**Exercise brief**: Copy each of the following records word for word, with no changes.

**Items from a data source**:
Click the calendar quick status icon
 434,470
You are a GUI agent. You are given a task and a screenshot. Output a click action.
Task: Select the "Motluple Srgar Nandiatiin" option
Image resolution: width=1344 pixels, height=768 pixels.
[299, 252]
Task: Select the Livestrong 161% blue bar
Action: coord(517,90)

**Task response**:
Click the calendar quick status icon
 434,470
You are a GUI agent. You are given a task and a screenshot. Output a click action.
Task: Select the "Motluple Srgar Nandiatiin" option
Image resolution: width=1344 pixels, height=768 pixels.
[299, 252]
Task: Select the Livestrong 161% blue bar
Action: coord(517,90)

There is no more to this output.